>> Start Source material

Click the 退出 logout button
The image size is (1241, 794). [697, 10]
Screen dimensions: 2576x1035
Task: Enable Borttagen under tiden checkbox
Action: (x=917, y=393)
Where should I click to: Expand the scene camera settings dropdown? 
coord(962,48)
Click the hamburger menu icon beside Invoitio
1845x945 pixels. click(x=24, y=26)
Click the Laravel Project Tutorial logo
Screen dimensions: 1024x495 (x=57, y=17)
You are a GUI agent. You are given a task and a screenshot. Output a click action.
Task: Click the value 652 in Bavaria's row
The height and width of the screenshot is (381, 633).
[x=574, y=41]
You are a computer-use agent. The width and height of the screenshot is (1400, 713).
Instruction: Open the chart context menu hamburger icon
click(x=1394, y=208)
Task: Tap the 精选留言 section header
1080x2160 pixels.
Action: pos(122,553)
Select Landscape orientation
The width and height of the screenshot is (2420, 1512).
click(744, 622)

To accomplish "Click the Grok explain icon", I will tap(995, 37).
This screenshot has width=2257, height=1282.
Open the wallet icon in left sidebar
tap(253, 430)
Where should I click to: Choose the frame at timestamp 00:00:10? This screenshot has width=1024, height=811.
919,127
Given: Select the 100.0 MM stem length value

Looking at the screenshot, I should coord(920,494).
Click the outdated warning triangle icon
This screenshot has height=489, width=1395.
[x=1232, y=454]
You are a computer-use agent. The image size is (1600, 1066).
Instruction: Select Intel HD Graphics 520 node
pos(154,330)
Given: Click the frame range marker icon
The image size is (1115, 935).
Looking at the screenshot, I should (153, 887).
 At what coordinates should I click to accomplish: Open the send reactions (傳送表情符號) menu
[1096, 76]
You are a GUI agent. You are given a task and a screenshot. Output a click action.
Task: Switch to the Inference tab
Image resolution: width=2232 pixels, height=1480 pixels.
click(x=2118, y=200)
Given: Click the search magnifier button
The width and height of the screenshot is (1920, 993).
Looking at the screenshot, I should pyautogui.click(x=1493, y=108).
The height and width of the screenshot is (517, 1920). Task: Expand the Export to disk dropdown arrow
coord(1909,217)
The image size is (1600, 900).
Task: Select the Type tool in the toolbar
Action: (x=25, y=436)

>> End Source material

Stated task: Copy all of the items above word for word, each line as it appears.

Answer to this problem:
Click the 退出 logout button
The image size is (1241, 794). [697, 10]
Screen dimensions: 2576x1035
Task: Enable Borttagen under tiden checkbox
Action: (x=917, y=393)
Where should I click to: Expand the scene camera settings dropdown? 
coord(962,48)
Click the hamburger menu icon beside Invoitio
1845x945 pixels. click(x=24, y=26)
Click the Laravel Project Tutorial logo
Screen dimensions: 1024x495 (x=57, y=17)
You are a GUI agent. You are given a task and a screenshot. Output a click action.
Task: Click the value 652 in Bavaria's row
The height and width of the screenshot is (381, 633).
[x=574, y=41]
You are a computer-use agent. The width and height of the screenshot is (1400, 713).
Instruction: Open the chart context menu hamburger icon
click(x=1394, y=208)
Task: Tap the 精选留言 section header
1080x2160 pixels.
Action: pos(122,553)
Select Landscape orientation
The width and height of the screenshot is (2420, 1512).
click(744, 622)

To accomplish "Click the Grok explain icon", I will tap(995, 37).
This screenshot has width=2257, height=1282.
Open the wallet icon in left sidebar
tap(253, 430)
Where should I click to: Choose the frame at timestamp 00:00:10? This screenshot has width=1024, height=811.
919,127
Given: Select the 100.0 MM stem length value

Looking at the screenshot, I should coord(920,494).
Click the outdated warning triangle icon
This screenshot has height=489, width=1395.
[x=1232, y=454]
You are a computer-use agent. The image size is (1600, 1066).
Instruction: Select Intel HD Graphics 520 node
pos(154,330)
Given: Click the frame range marker icon
The image size is (1115, 935).
Looking at the screenshot, I should (153, 887).
 At what coordinates should I click to accomplish: Open the send reactions (傳送表情符號) menu
[1096, 76]
You are a GUI agent. You are given a task and a screenshot. Output a click action.
Task: Switch to the Inference tab
Image resolution: width=2232 pixels, height=1480 pixels.
click(x=2118, y=200)
Given: Click the search magnifier button
The width and height of the screenshot is (1920, 993).
Looking at the screenshot, I should pyautogui.click(x=1493, y=108).
The height and width of the screenshot is (517, 1920). Task: Expand the Export to disk dropdown arrow
coord(1909,217)
The image size is (1600, 900).
Task: Select the Type tool in the toolbar
Action: (x=25, y=436)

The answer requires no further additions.